The point is that the orders of an omniscient despot and of an intelligent democracy would be very much alike in so far as they affected the main body of the country’s economics. Whether as independent citizens, individuals, etc., or as pack animals, the nutrition of the population would have its importance.

For any particular country, the most immediate road thereto has a good deal to be said in its favor  and that road would start FROM the conditions in which the said country finds itself at the moment.

The present moment, the moment under consideration.

Chapter II

Capital is generally considered as per-durable, eternal and indestructible. This is probably an error. Gold coin in circulation wears down, whence paper currency, to save attrition. Paper has to be renewed. The expense is trifling but mathematically extant.

Jewels might seem to be property and not capital. They or precious metal can be buried in cellars. Whence they work as a magnet.

Observe the force of the wildest and mildest hopes of profit, and consider the imponderabilia that enter into any consideration of credit (‘the expectation that the other man will pay’).

A further point is that not only particular masses of credit may rot, but that the credit of ANY economic system, qua system, may rot.

Not only may a year’s crop fail, but the tree itself may.

There have been so-called systems based not on any sound thought or equation but on nothing more than a temporary accident; as say the chance of swapping glass beads to the heathen, or the monopoly of a trade route, or the willingness of Indians to swap forty square miles of land for a rifle.

Some of these systems have lasted for a least three hundred years. Nile tolls are at the beginning of history. Kublai understood paper currency. The Mantuans in the quattrocento considered a cloth pool on the lines of the Hoover government’s buying of wheat. There is probably no inventable scheme or measure that can’t be upholstered with historic background.

Chapter III

In 1933 Where are We?

1. For civilized countries the problem of production is solved. There are doubtless particular products not producible in particular geographic areas, and particular uncivilized areas where industrialization, improved methods of production would solve the local troubles, but for the ‘great powers’ etc., the problem is not production.

2. The shortening of the working day (say to five or four hours) would so aid the general distribution in all civilized countries that they could carry on without other changes for a considerable period.

3. But this would not in the long run permit them perpetually to dodge the problem of a fair and/or adequate distribution of credit slips. Called the problem of money or of the fiduciary system.

That is the main question and the overwhelming question of economic science. It is, I should assert, open to permanent solution. Scientific solution.

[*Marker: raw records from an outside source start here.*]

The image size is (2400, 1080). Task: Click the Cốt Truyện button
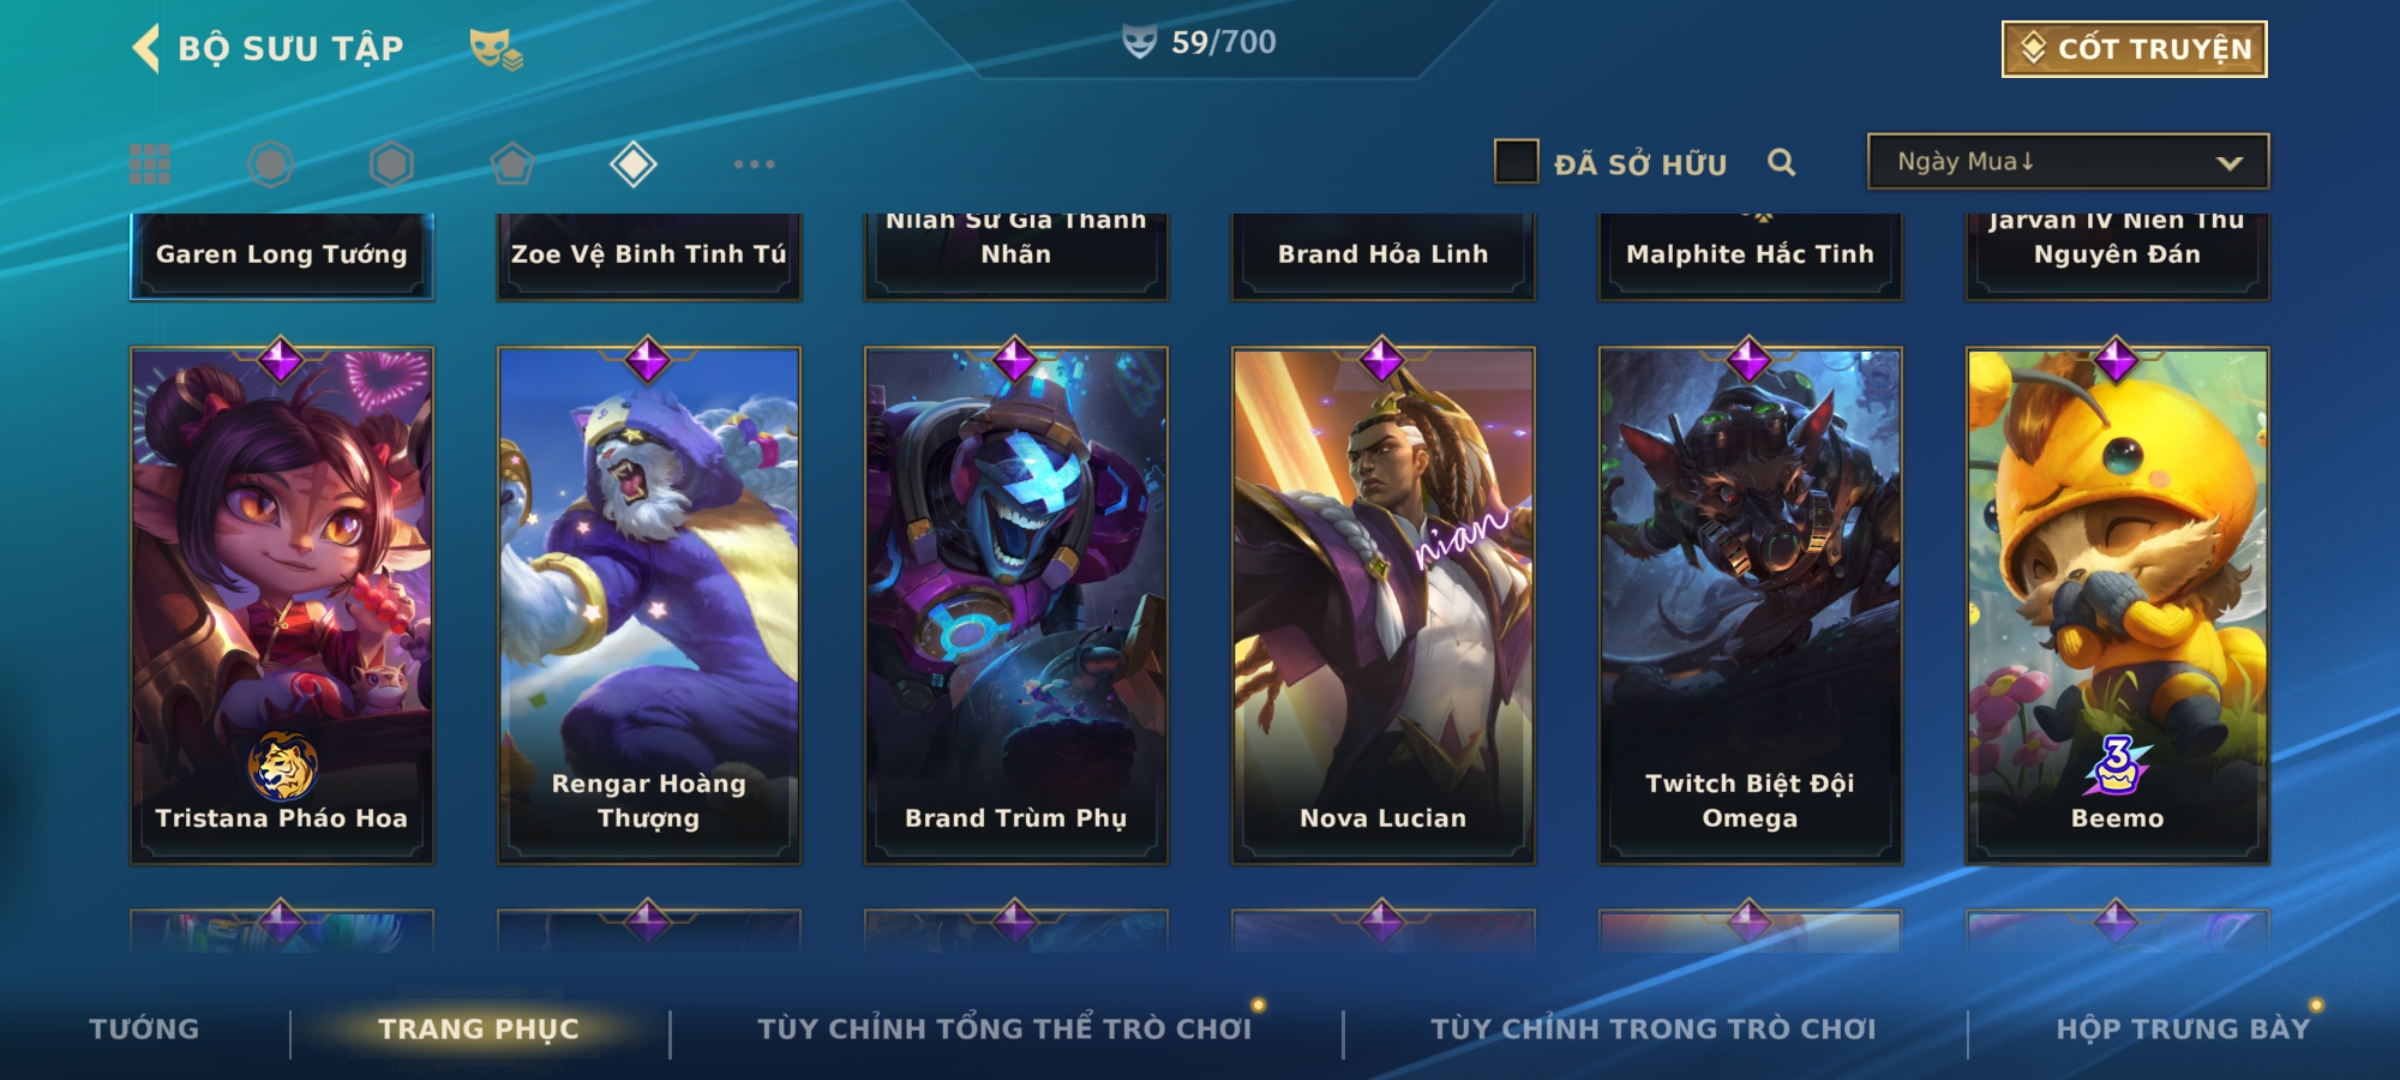point(2134,49)
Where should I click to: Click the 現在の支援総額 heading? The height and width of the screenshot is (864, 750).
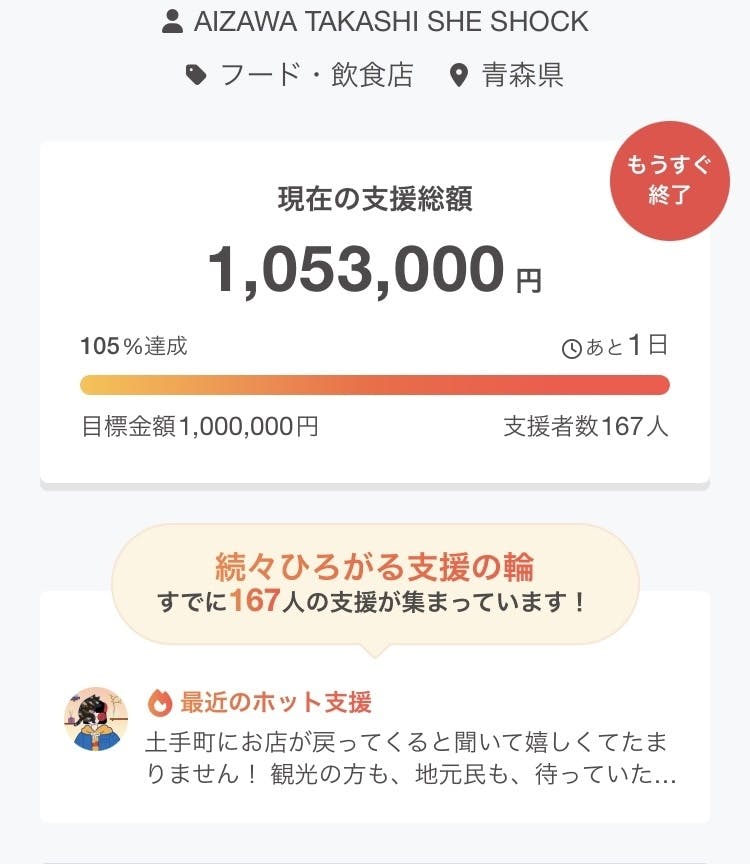375,198
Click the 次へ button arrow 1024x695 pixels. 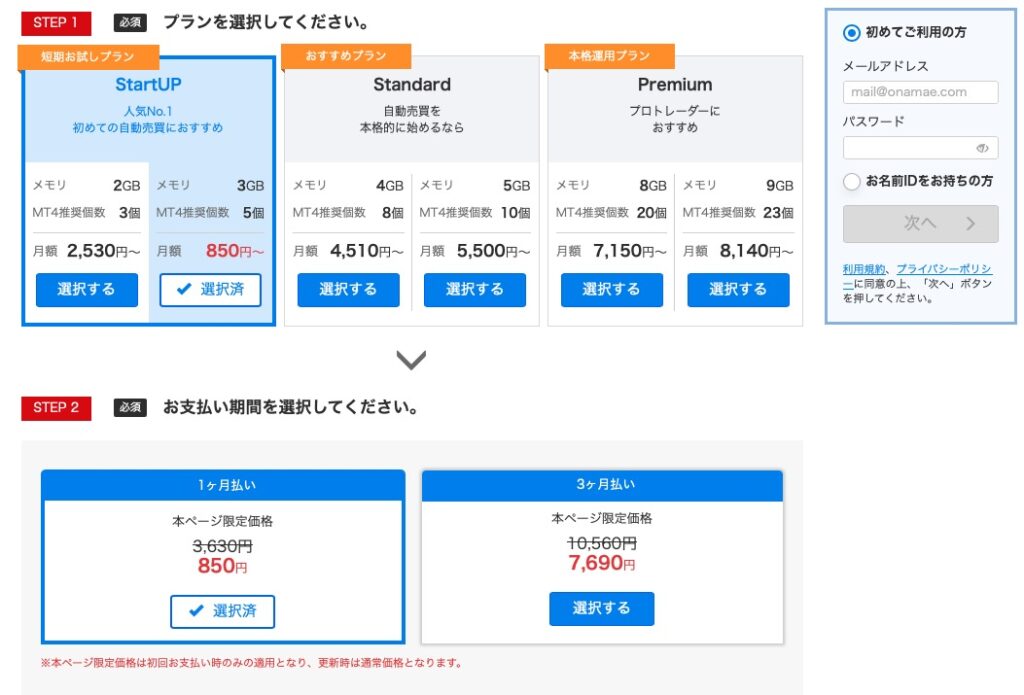pos(970,224)
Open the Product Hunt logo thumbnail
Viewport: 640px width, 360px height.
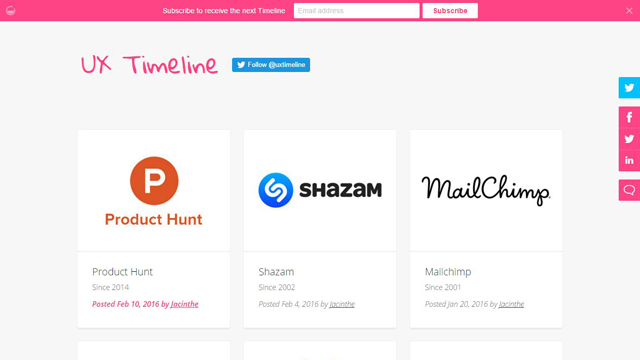click(x=154, y=191)
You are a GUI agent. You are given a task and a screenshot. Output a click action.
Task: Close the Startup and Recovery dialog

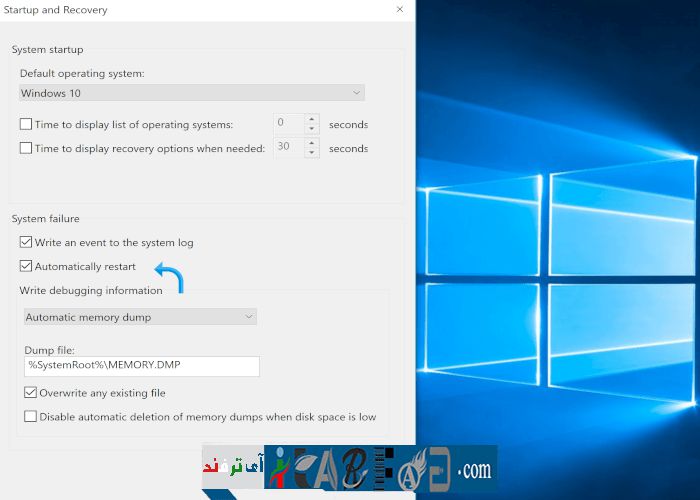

4. But a permanent and scientific solution of it would still leave us with the necessity of practicing the ART of economics; that is to say, we should still have to exercise constant vigilance with the same caginess that the peasant shows in selecting his next crop. There is no way of dispensing with the perceptive faculties. Five year planners, ten year planners, clever men, etc., will for ever have to guess and to try to guess right re—what is to be produced and how much and when.

Make fair the distribution of paper slips certifying work done, keep the work distributed among a sufficient proportion of the people, and you still must have constant caginess not to find yourself in October with nothing but wheat, or nothing but aluminium frying pans.

And toward this end, there is probably no equation other than the greatest watchfulness of the greatest number of the most competent.

One man asleep at a switch can very greatly discommode quite a good railway.

In a world of Kreugers and Mellons you might say the switchboards are enveloped (on purpose) in darkness. What I am getting at is, that with all the solvable problems solved, clear and in the open, there will still be ‘opportunity’, there will still be need to use wits.

Chapter IV


(Science as possibly distinct from art in economics)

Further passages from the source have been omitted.